Today is the day of Fatima. The pilgrims have arrived and the celebration is on.

So what is Fatima and why is there a celebration today?

Fátima is a central Portuguese town that’s home to the Sanctuary of Fátima, a Catholic pilgrimage site. The Capelinha das Aparições marks the spot where the Virgin Mary allegedly appeared in 1917. Other sacred sites include the Basílica de Nossa Senhora do Rosário, with its golden angels, and the modern church of Igreja da Santíssima Trindade. The Museu de Arte Sacra e Etnologia exhibits religious artifacts.

The modern church reminds me a bit of a Chinese conference venue. It is huge and when I was there seemed to me rather naked.

There is another church, the older one, which I like a lot, but that is just me.

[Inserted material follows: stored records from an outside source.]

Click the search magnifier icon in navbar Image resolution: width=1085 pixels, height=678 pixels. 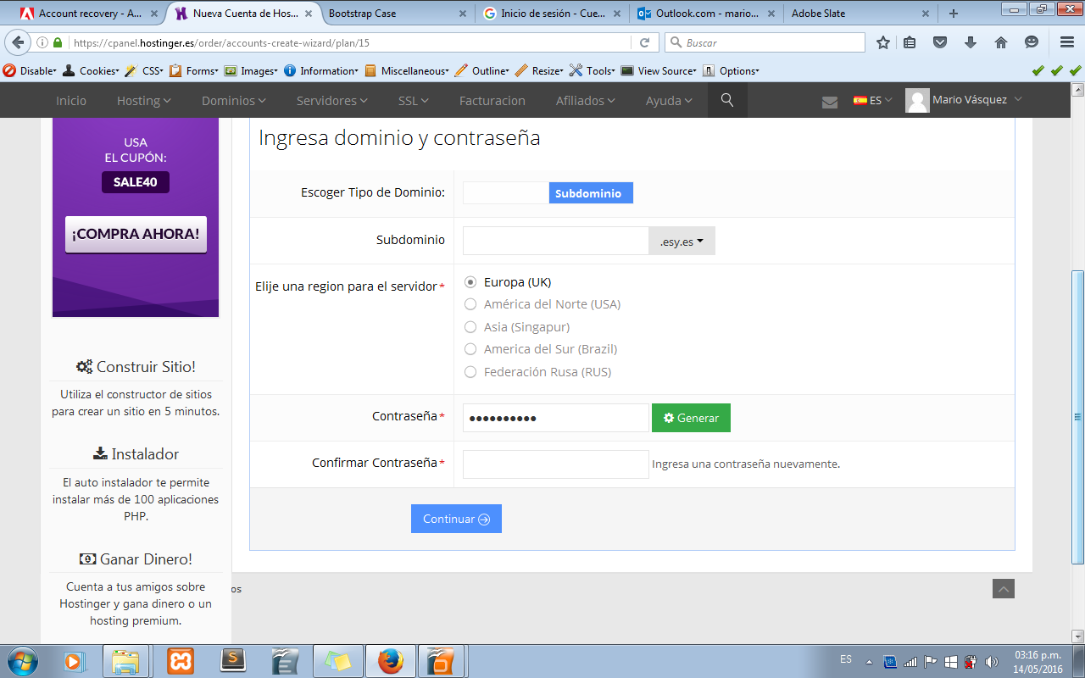tap(726, 100)
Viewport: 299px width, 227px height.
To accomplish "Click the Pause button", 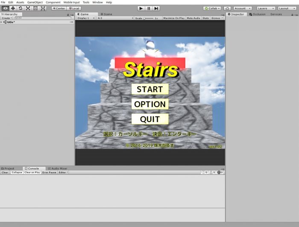I will click(x=149, y=9).
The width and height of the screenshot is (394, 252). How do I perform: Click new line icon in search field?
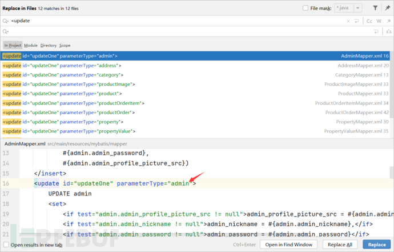[x=357, y=21]
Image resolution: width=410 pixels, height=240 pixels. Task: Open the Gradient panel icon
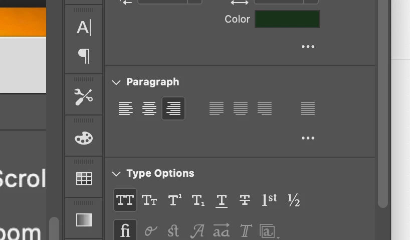point(84,220)
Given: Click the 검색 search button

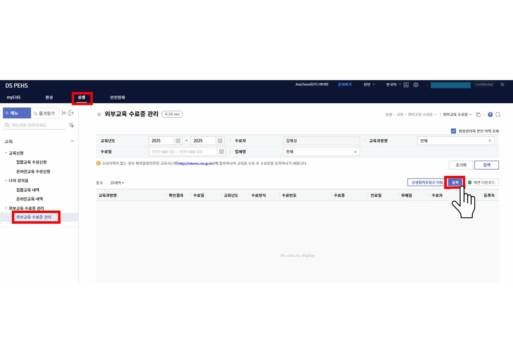Looking at the screenshot, I should 486,165.
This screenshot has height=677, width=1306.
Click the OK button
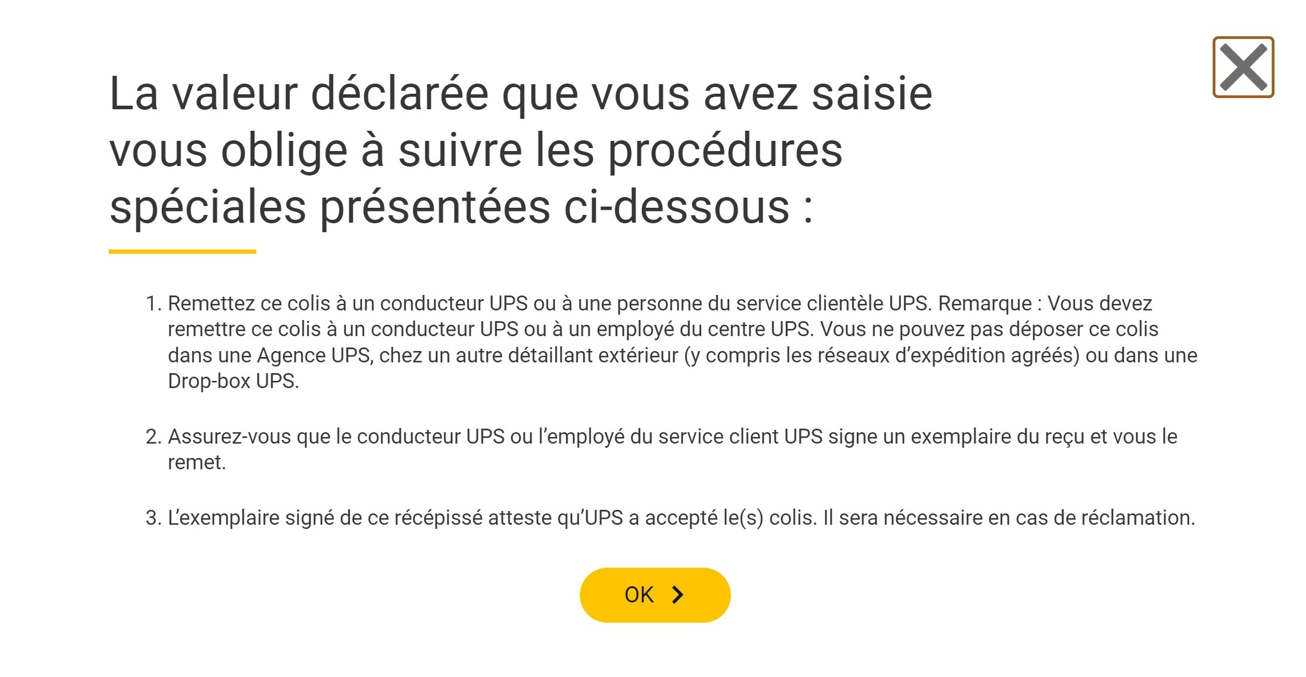pos(654,595)
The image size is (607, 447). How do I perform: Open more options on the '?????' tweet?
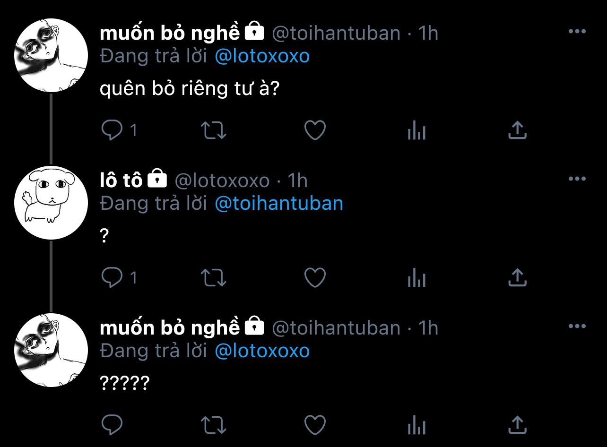pos(577,326)
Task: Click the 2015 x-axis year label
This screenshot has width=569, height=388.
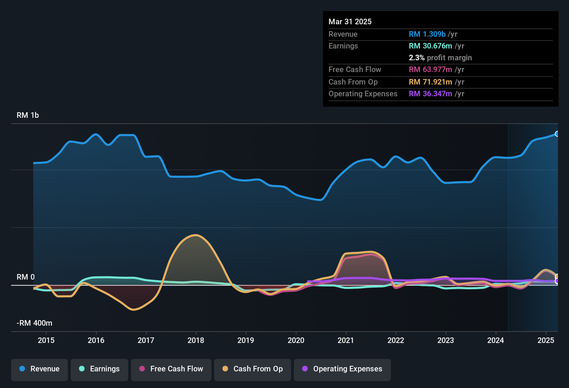Action: click(46, 340)
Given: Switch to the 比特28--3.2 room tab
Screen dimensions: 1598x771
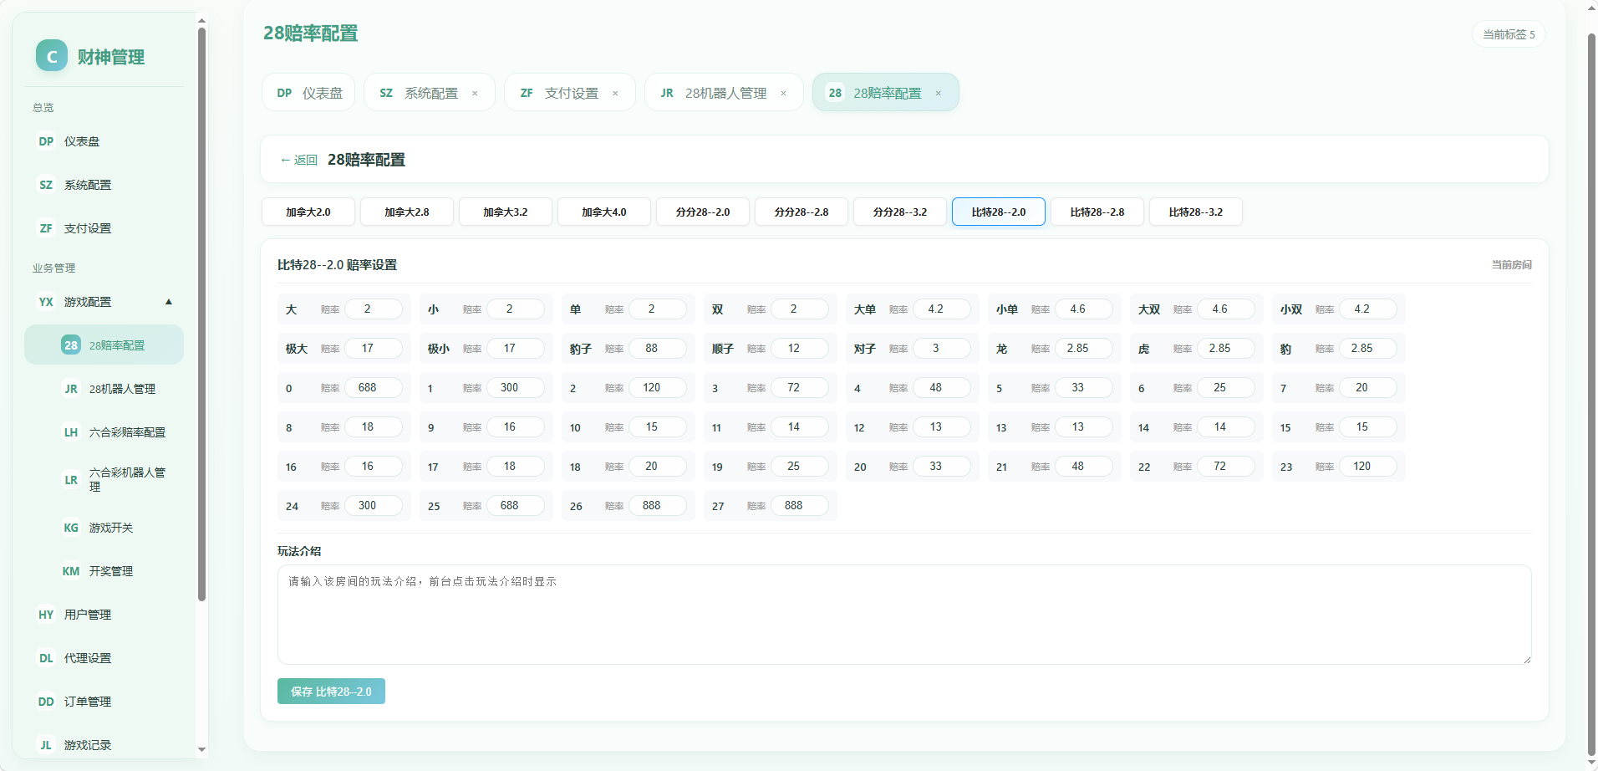Looking at the screenshot, I should click(x=1196, y=212).
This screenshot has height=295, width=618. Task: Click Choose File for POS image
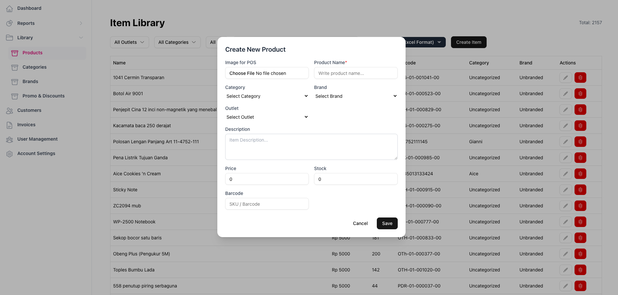point(242,73)
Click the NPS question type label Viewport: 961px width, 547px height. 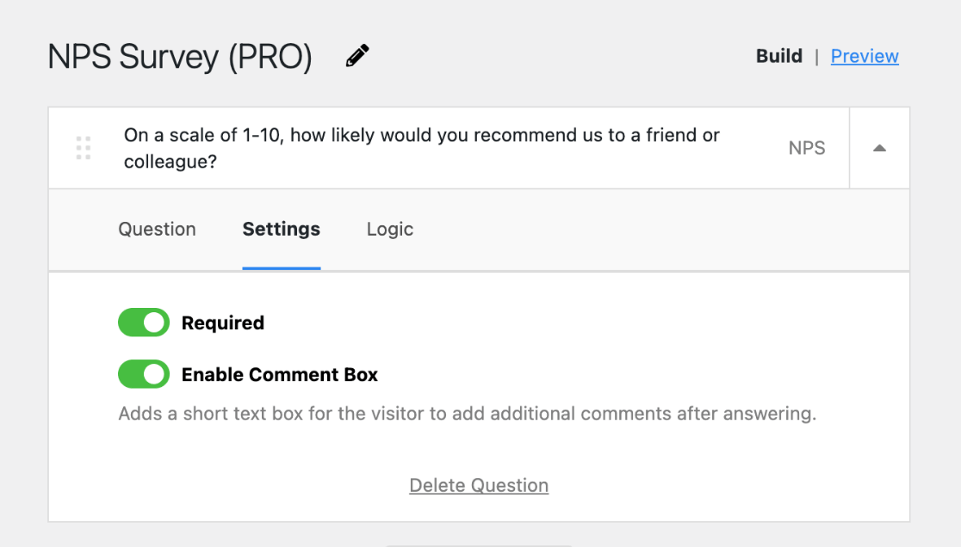coord(807,148)
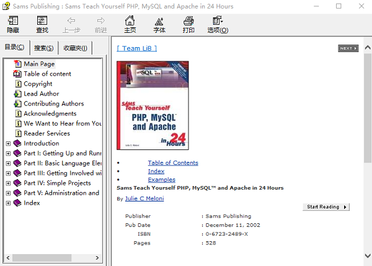Image resolution: width=372 pixels, height=266 pixels.
Task: Click the Print (打印) toolbar icon
Action: (x=188, y=25)
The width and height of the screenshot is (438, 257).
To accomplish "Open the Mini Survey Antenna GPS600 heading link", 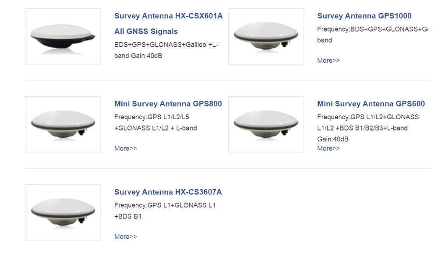I will (x=371, y=104).
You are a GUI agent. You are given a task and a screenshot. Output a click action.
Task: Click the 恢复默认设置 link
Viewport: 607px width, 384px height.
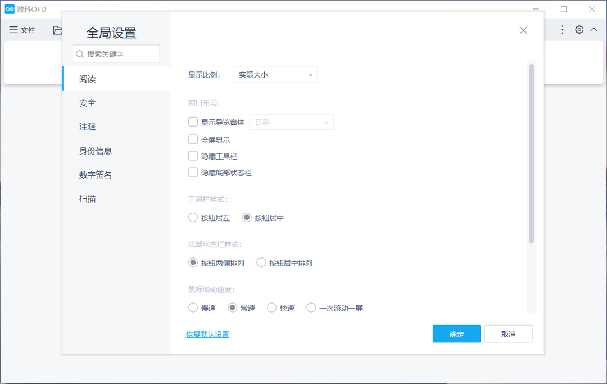click(x=207, y=333)
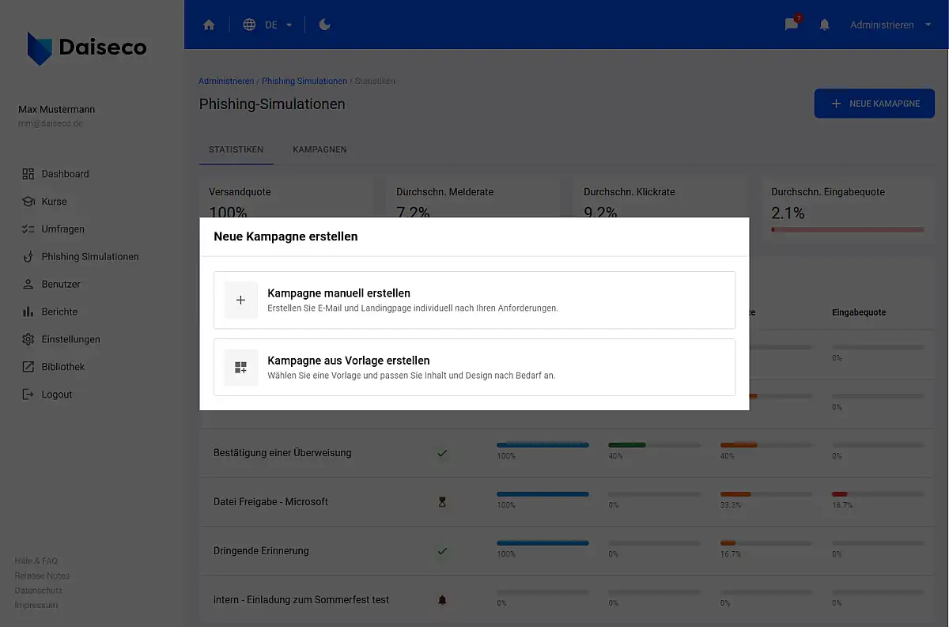The height and width of the screenshot is (627, 949).
Task: Click the Logout sidebar icon
Action: pyautogui.click(x=28, y=395)
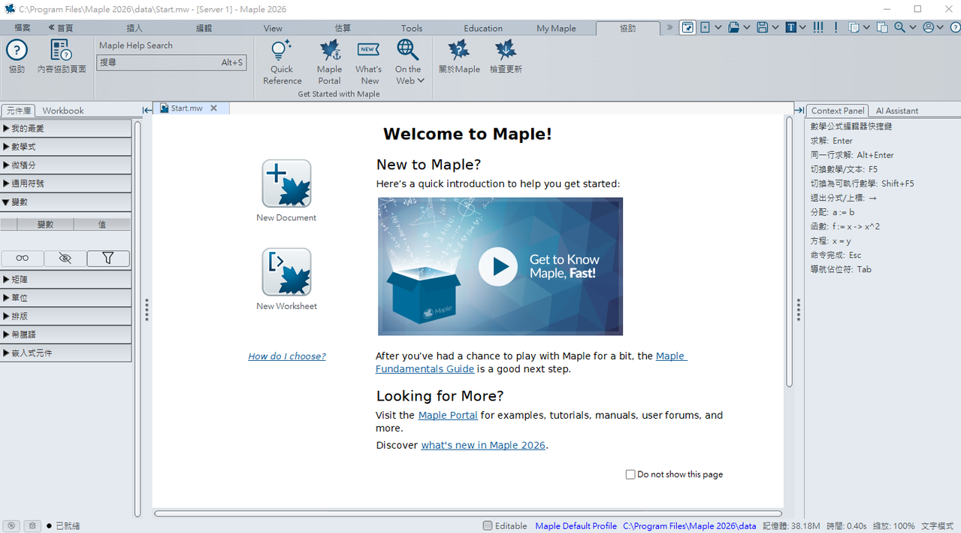Toggle the Editable checkbox in status bar
The image size is (961, 533).
pyautogui.click(x=488, y=526)
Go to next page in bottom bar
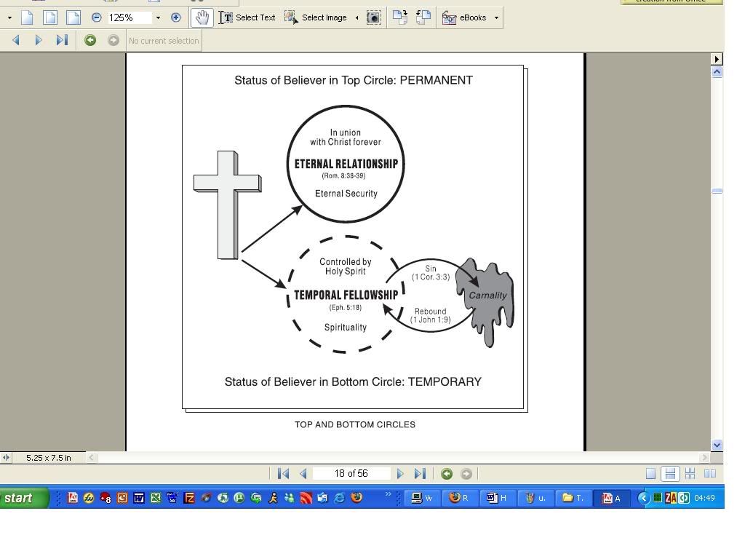 (x=400, y=474)
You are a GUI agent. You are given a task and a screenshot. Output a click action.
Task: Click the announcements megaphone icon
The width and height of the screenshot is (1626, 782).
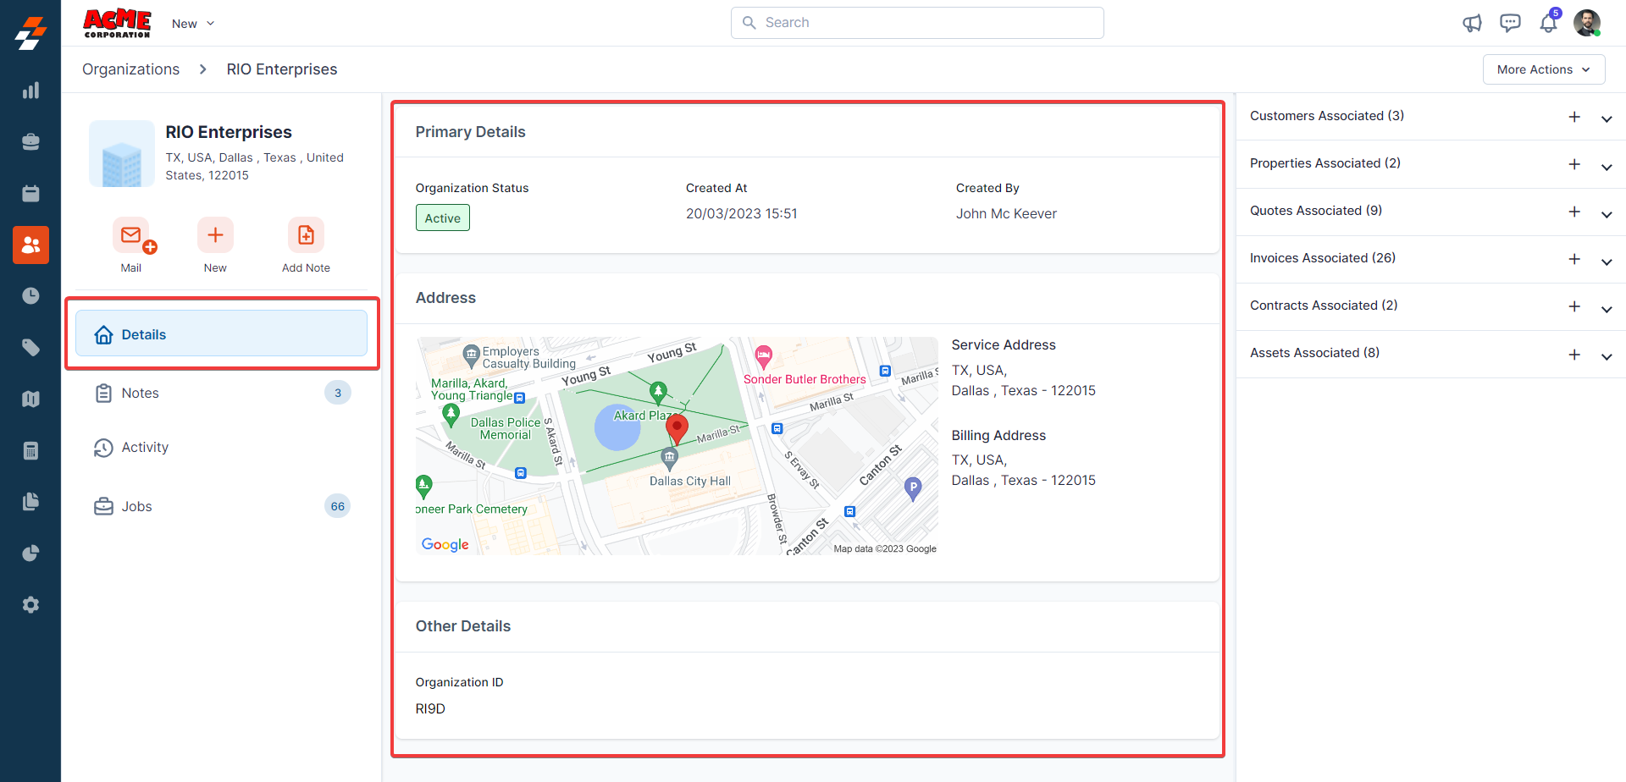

So, these last days the pilgrims have walked from their villages all around the country and finally arrived to participate in the joy. What I found heart-warming this year was when I saw a younger man supporting his grandfather while they walked. There was love in the support and different from what I have seen before. Usually they are just walking, either silent or talking and this is the first time I see this physical support. Wonderful!

The pilgrims walk during the day, they stop to have food and there are cars following them. They do sleep during the night. Some are driven back to their homes in the evening so they can sleep in their beds and then they are taken back to the point they left last night and the walk continues. Some of them stay during the night in a camper van. At least everyone gets a good night’s rest.

Yesterday there was a video from one of my Facebook friends from the mass held yesterday evening and the square packed. A rather cold evening but who cares. This is the celebration of the year for many.

The story about Virgin Mary is beautiful and in a way wonderful to continue remembering it.

Some say that Fatima has lost its touch and become a money machine. In some ways I agree but this day is different. This day is wholly.

The day before yesterday I took a walk around a village not far from where I am staying. I parked my car and explored.

Walking is perfect to know the land. You see it in a different light.

My walk began at the square. There is a beautiful church, coffee shop, a huge tree with benches and tables and the tree functions as a parasol. 4 men sitting at the table looked at the foreigner.

Where did she come from? they asked each other.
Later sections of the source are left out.